- Tat Hueang waterfall
- Location: Thailand
- Nearest city: Loei
- Coordinates: 17°31′N 100°58′E﻿ / ﻿17.51°N 100.96°E
- Area: 117 km^{2} (45 sq mi)
- Established: 1994
- Governing body: Department of National Parks, Wildlife and Plant Conservation

= Phu Suan Sai National Park =

National park in Thailand

Phu Suan Sai National Park is a national park in Loei province, Thailand. The park is home to waterfalls, tropical rain forest, mountains and rock formations.

==Geography==
Phu Suan Sai National Park is in Na Haeo district of Loei province. It is about 120 km west of the provincial capital Loei. The park's area is 117 km2, with an elevation range of 600–1400 m.
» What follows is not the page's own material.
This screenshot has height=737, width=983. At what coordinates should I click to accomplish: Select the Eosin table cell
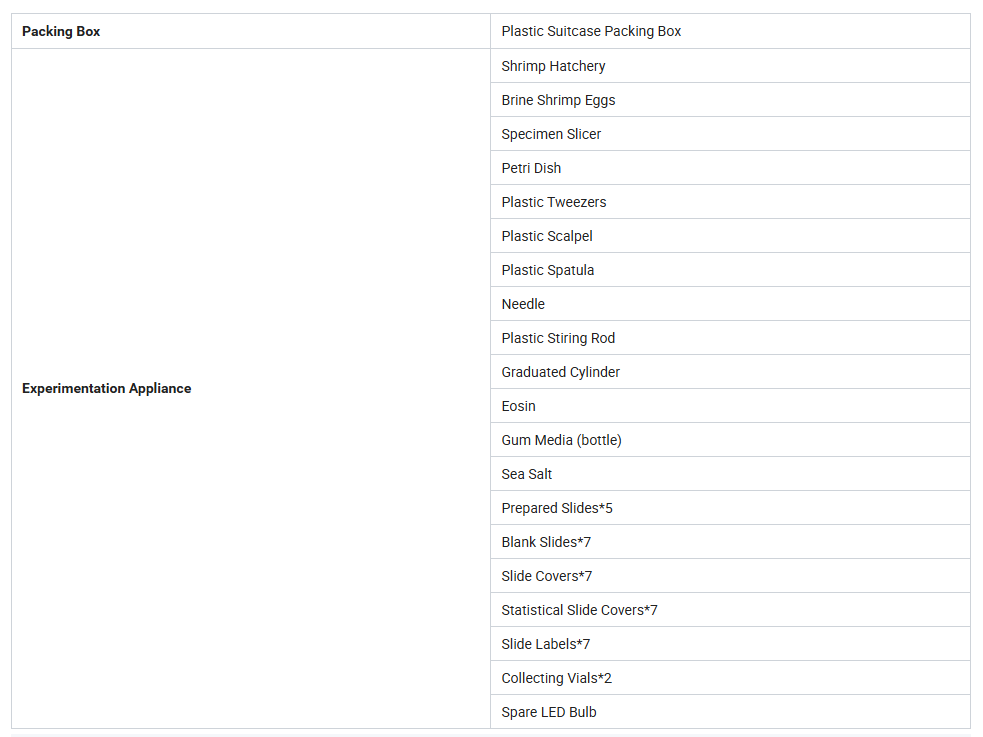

The Mekong river is on the park's northern side, across from Laos.

==Attractions==
Park waterfalls include Khing waterfall, with five tiers; Tat Pha waterfall 60 m high; and Tat Hueang waterfall 50 m high. Hin Si Thit is a rock formation, locally considered sacred and a site of pilgrimage.

==Fauna==
The park hosts animals including tiger, lemur, serow, dhole, common muntjac, sambar deer, mouse deer and palm civet. Birds in the park include great hornbill, ashy drongo, bulbul, barbet, koel, tailorbird, red junglefowl and sunbird. Other bird species include short-tailed parrotbill, rufous-throated fulvetta and blue-naped pitta.